__Task statement__. Could you filter the records below and return each line that holds "agent"?

__Source material__.
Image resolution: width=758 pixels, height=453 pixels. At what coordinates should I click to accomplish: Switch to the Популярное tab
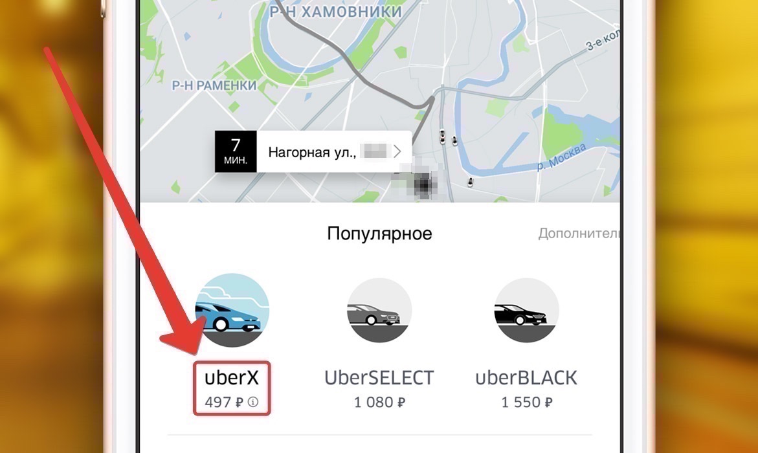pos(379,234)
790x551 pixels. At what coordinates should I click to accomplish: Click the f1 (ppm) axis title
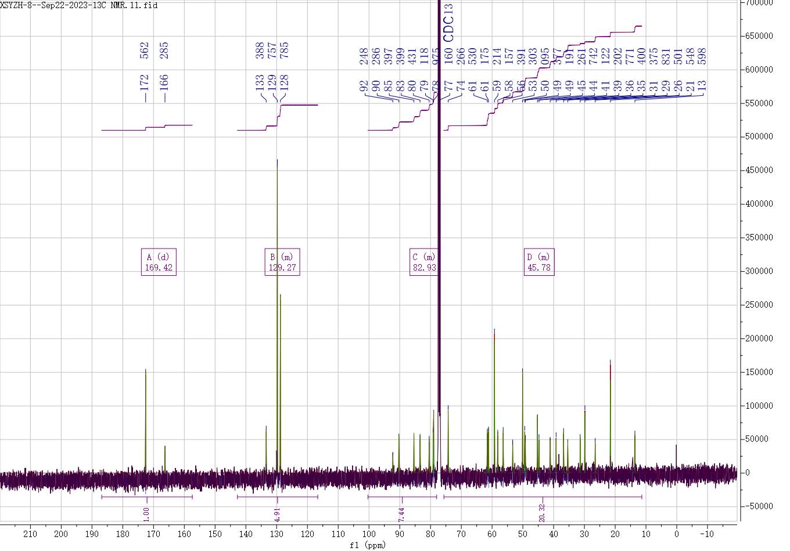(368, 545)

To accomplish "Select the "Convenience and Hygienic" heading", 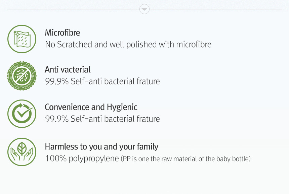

--

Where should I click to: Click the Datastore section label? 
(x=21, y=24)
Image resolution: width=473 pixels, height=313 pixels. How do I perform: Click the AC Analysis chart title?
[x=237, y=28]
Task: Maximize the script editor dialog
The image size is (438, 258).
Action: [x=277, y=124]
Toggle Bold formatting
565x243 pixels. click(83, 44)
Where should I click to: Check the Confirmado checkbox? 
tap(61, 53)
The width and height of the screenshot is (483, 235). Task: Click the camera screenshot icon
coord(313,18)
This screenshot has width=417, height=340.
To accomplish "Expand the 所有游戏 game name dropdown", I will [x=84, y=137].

...

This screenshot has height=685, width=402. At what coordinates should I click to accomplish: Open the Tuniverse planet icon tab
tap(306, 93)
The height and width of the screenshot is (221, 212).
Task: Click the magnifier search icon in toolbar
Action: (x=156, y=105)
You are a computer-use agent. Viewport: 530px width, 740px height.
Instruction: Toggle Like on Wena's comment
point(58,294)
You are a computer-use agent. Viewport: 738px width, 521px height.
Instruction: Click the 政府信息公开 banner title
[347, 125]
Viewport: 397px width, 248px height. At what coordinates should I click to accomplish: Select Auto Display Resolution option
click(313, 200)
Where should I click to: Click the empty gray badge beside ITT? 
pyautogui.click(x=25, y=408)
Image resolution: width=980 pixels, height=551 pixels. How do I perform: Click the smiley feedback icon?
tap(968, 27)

__Answer below__.
You are a computer-use agent. Viewport: 530px width, 740px height.
You are a computer-use agent. Viewport: 738px width, 521px height.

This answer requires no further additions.